> _Oefendoel_:
Vervang "button" door "control" in het deel van de gegevens dat begint bij de regel met "Where should I click to: Select" en doorloopt tot het einde van de gegevens. Geef alleen dat deel terug, verder ongewijzigd.

(Brongegevens)
__________

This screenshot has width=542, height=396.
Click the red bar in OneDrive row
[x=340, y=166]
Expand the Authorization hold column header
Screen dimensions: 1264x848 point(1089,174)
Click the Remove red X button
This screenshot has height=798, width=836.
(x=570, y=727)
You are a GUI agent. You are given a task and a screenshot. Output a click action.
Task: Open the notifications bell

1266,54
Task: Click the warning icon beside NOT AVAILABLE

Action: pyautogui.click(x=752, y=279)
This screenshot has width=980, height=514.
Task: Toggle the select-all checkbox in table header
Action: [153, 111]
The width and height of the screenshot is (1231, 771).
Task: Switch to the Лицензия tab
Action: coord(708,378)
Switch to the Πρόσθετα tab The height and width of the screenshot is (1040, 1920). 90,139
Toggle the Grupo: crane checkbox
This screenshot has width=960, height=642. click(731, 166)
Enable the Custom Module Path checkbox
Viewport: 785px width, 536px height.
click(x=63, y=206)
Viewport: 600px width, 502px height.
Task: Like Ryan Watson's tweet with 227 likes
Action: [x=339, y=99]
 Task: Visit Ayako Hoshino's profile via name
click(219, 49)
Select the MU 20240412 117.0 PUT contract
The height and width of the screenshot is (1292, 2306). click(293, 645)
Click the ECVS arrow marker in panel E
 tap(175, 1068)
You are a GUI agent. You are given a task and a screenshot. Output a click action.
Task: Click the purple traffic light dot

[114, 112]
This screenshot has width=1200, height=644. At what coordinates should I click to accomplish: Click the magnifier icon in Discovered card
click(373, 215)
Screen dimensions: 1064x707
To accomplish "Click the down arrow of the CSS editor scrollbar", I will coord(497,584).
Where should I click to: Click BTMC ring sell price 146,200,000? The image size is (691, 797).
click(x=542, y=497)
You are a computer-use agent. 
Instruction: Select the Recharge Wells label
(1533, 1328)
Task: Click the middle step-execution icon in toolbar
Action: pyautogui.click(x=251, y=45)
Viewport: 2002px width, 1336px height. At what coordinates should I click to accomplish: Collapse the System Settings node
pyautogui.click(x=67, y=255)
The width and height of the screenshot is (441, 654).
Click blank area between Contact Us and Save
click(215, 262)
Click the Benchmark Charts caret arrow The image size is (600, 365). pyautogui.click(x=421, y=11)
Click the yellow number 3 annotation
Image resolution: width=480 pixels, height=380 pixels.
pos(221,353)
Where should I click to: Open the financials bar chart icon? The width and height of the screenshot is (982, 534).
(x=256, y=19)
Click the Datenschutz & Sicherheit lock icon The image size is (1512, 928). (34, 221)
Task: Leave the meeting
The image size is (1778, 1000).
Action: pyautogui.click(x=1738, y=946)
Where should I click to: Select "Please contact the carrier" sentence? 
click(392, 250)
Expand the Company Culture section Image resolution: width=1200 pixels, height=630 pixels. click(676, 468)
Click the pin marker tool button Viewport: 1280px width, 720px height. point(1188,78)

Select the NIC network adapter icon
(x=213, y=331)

__________

> _Antwoord hieronder_:
Where should I click to: Select "Please contact the carrier" sentence? 
click(392, 250)
Expand the Company Culture section Image resolution: width=1200 pixels, height=630 pixels. click(676, 468)
Click the pin marker tool control Viewport: 1280px width, 720px height. point(1188,78)

Select the NIC network adapter icon
(x=213, y=331)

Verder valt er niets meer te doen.